The Corner

The Assimilation Vacuum and the Boston Bombers

We know very little of the marathon bombers and their motives thus far, but what we know points to some very obvious points. Some of these points are so obvious, moreover, that commentators and politicians are already saying that we shouldn’t even consider them.

The first point that strikes me is that these young men should have had every reason to be happy in the United States and grateful to the country for its giving them sanctuary. Their uncle seems to have developed just such a loyalty. In addition, the young men were apparently well-integrated into American life locally. They had been to good schools, taken part in voluntary activities, and were regarded by Americans who knew them as bright kids and potentially productive citizens.

These early descriptions remind me of the four young Yorkshiremen who killed more than 50 people in the London subway bombings on July 7, 2005. Local people were amazed that these kids, three of them the sons of successful immigrants and local businessmen, who played cricket and soccer and drank adolescent quantities of beer, should have joined together in a pact to murder innocent people they had never met.

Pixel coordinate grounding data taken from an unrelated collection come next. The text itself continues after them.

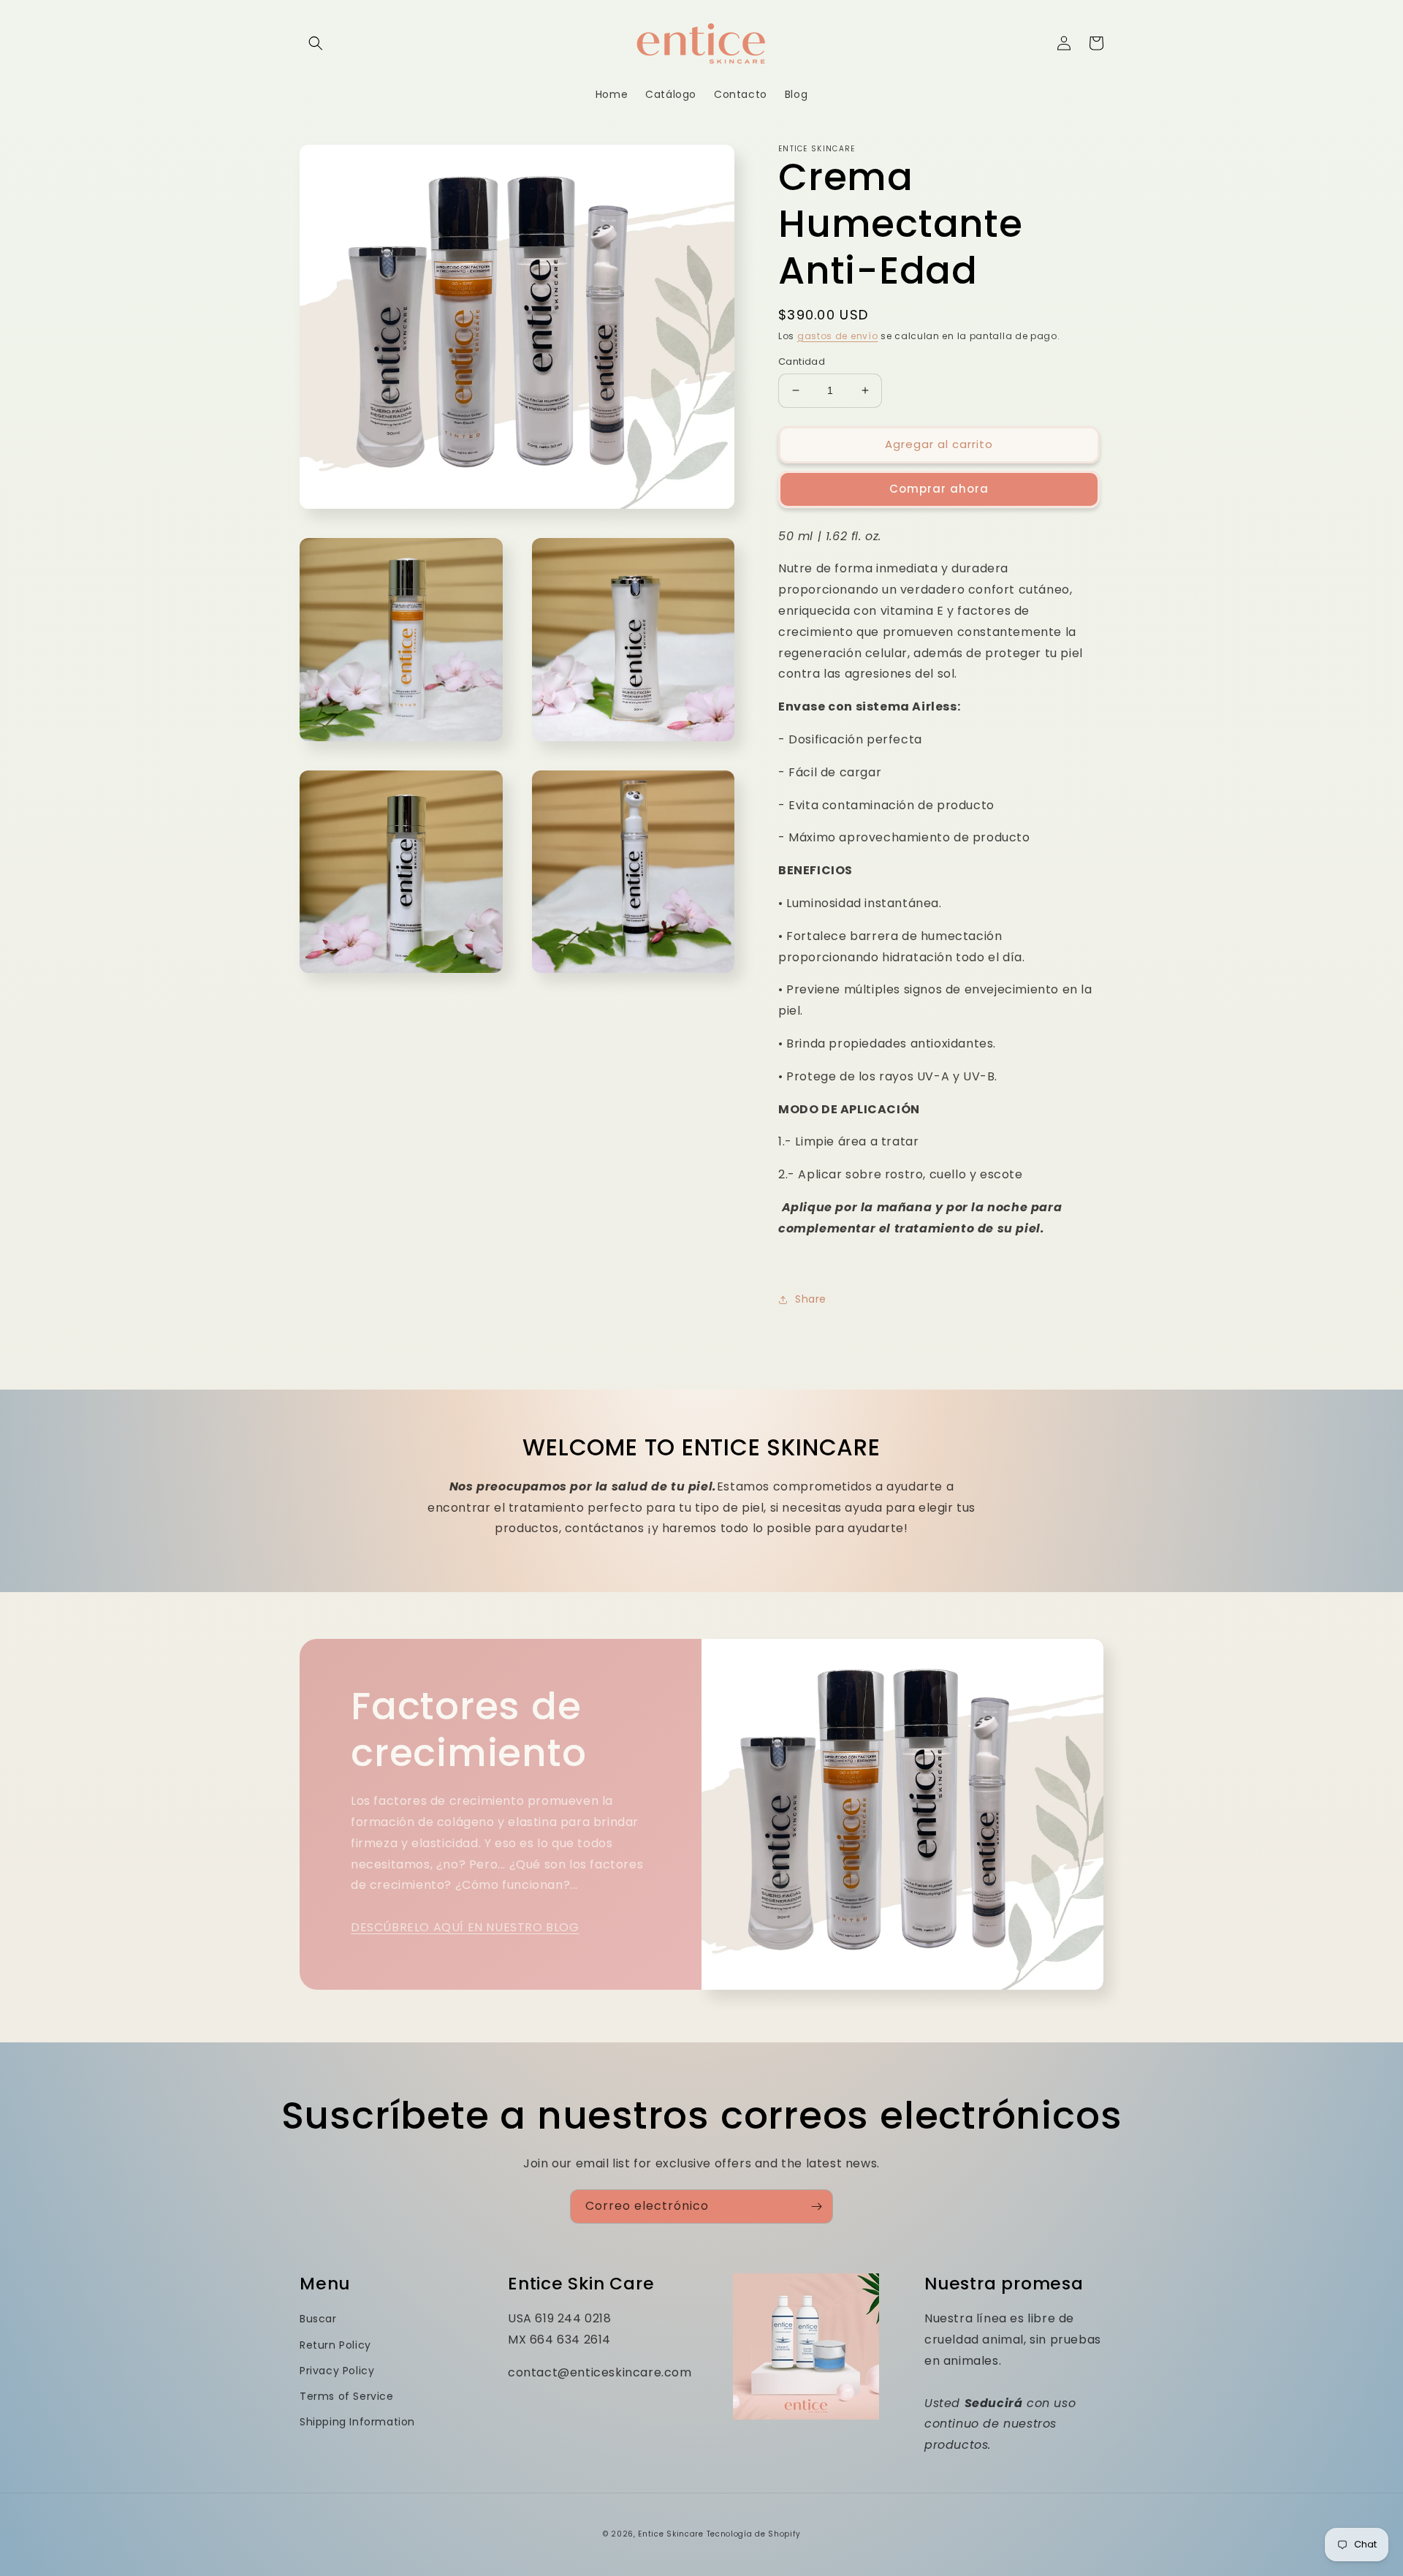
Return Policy (335, 2345)
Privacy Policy (337, 2370)
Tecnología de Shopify (754, 2533)
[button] (316, 43)
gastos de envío (837, 336)
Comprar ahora (939, 488)
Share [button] (810, 1299)
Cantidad (801, 361)
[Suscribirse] (816, 2206)
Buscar (318, 2318)
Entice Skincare (671, 2533)
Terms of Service (347, 2396)
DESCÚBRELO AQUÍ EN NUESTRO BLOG (465, 1927)
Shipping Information (357, 2421)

In that case — and I suspect we shall find also in the case of the marathon bombers — the explanation was (or included the fact) that they had been assimilated into a nullity. For almost the entire youth of the 7/7 bombers, the British had acted as if they were ashamed of their national identity and history. So young men, with the usual propensity of young men to want to identify with patriotic and idealistic causes, had been told that there was nothing admirable or heroic about being British. It was a sort of swindle, and one, moreover, that had been perpretated especially upon people of their ethnic backgrounds. They had therefore looked around for a heroic cause they could identify with. The radical Islamists provided them with the cause of radical Islamism — and they embarked on the relatively short road to mass murder.

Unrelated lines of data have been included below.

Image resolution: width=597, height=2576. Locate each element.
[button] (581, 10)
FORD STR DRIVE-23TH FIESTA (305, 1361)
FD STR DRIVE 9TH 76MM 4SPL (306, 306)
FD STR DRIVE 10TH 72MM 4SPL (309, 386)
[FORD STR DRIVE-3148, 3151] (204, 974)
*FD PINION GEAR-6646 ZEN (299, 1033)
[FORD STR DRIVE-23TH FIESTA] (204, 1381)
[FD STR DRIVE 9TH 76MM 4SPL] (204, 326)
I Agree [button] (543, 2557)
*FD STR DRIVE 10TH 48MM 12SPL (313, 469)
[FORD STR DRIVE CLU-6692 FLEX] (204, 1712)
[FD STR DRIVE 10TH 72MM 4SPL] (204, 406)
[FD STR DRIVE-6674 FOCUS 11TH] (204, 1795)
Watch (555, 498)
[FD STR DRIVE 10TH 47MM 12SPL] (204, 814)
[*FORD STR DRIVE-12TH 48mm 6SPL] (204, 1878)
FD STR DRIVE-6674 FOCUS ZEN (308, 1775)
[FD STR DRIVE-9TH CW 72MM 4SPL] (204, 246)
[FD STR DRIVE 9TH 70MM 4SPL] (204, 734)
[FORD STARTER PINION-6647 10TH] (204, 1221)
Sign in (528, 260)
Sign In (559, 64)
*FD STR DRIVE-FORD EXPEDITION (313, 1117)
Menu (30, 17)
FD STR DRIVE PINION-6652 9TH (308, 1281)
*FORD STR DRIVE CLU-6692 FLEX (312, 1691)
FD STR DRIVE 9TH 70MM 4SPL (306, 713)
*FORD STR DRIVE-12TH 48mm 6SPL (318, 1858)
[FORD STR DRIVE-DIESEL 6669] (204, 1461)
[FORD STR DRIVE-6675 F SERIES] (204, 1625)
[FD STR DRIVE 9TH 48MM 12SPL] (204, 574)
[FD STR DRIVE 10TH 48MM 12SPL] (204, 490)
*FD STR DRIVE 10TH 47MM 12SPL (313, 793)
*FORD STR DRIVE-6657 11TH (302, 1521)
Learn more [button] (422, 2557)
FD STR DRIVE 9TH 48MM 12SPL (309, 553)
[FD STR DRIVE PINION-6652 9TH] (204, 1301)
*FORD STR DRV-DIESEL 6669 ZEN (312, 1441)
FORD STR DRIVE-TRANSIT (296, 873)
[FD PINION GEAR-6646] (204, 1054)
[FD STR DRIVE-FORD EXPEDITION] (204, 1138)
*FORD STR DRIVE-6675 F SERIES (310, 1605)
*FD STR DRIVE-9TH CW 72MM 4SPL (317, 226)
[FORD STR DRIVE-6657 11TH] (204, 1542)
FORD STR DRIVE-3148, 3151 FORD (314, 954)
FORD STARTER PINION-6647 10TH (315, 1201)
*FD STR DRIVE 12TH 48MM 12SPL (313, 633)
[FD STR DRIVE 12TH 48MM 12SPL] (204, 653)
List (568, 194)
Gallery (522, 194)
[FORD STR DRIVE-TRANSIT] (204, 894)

When that happened, several British commentators argued that this wouldn’t happen in America because America, with its public and private ceremonies of Americanization, had solved the conundrum of how to turn immigrants into loyal and patriotic Americans.

Alas, I had to tell them sadly that they were a generation behind the times. America now bore all the marks of a society that had been subjected to sevral decades of relentless indoctrination in the dogmas of multiculturalism and bilingualism. And the results are now in.

Ten days ago the Hudson Institute published an important paper, “America’s Patriotic Immigrations System is Broken,” by John Fonte and Althea Nagai, which drew on a massive new Harris Interactive survey of native-born Americans and immigrants (which Fonte discussed on the Corner).

This study shows beyond any doubt that, as John Fonte puts it, the patriotic attachment of naturalized citizens is much weaker than that of the native-born. For example, by 30 percentage points (67.3 percent to 37 percent) native-born citizens are more likely to believe that the U.S. Constitution should be a higher legal authority than international law if there is a conflict between the two. But that is only one example — the strength of Fonte-Nagai paper is the cumulative evidence that a relatively weak love of country persists across a large range of issues. But read the study for yourself.

Into this moral and patriotic vacuum seeps what Orwell called “transferred nationalism.” In his day this was usually some variety of Marxism; today it often often a variation on radical Islam. But it is adopted and sparks violent thoughts in the minds of young men whom official America has shielded from the old Americanization.

Getting patriotic assimilation right is as vital — perhaps more vital — than getting border security right. It is an essential part of any comprehensive immigration reform worth the name. To propose opening the country to millions of new immigrants until we have solved this problem is simply to invite more violence from more young men whom we have disoriented and left victim to the worse impulses.

Are we then to blame for the Boston bombings? No, the two brothers are. They did it. Like the British, however, we didn’t take the most obvious steps to immunize them from the ideological poisons that led them to these terrible crimes.

The fact that Senator Schumer has declared ex cathedra that the Boston bombings have no significance for the immigration bill before Congres merely shows that folly has no natural internal limit.